Certa vez, Samuel, um garçom
amigo do meu pai, soltou uma frase que achei bastante representativa sobre a
nossa constante necessidade de ser livre. Na verdade, ele nos contou uma linda
e curta história, enquanto nos servia uma deliciosa fava. Discorreu Samuca um
breve causo, que eu poderia batizar de uma “Ode à liberdade”. Dizia nosso
amigo: “Ciro, perceba que o cara pode cuidar, dar carinho, alimentar com o melhor jiló que
existir na terra, mas, assim que perceber uma brecha, o passarinho voa da
gaiola”. A réstia do sol é uma indicação irresistível de que o caminho está
livre.

• **Lista de tarefas**:
A. Traduza para o inglês a seguinte frase do trecho do documento: "A réstia do sol é uma indicação irresistível de que o caminho está livre."
B. Com base no trecho do documento, responda:
(i) Qual é a profissão de Samuel?
(ii) O que Samuel servia enquanto contava a história?
(iii) Com que alimento, segundo a fala de Samuel, se pode alimentar o passarinho?

• **Dados disponíveis**:

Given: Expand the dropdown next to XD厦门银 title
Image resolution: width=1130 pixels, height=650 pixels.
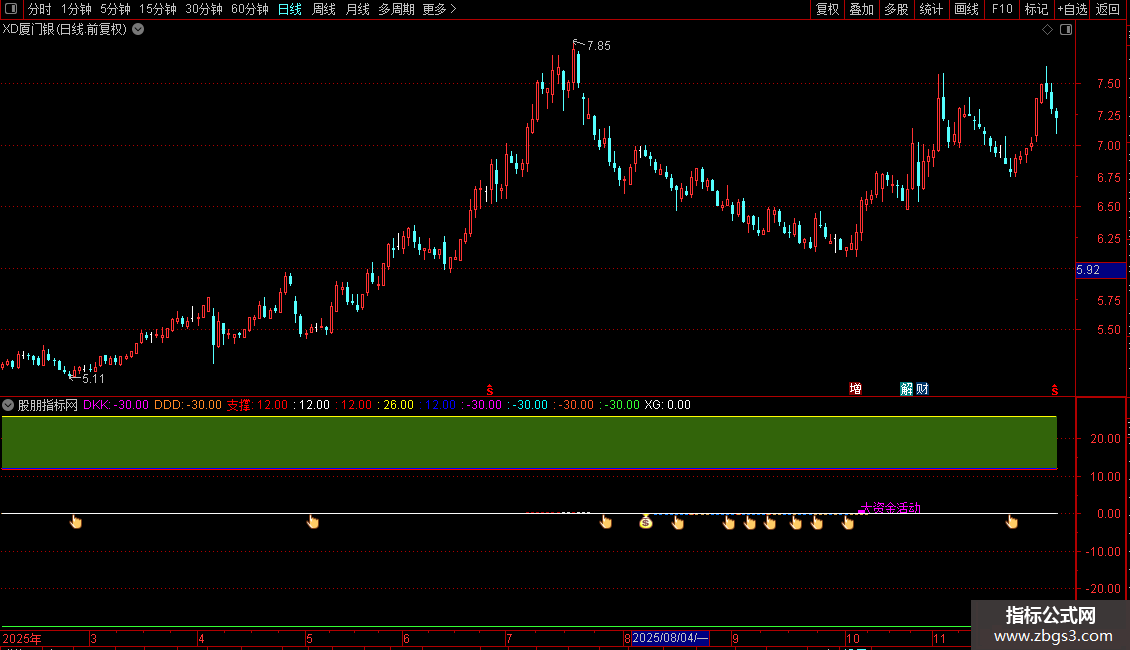Looking at the screenshot, I should point(138,29).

• **Gabarito**:
A. The sliver of sunlight is an irresistible sign that the way is clear.

B.
(i) Garçom.
(ii) Uma deliciosa fava.
(iii) Com o melhor jiló que existir na terra.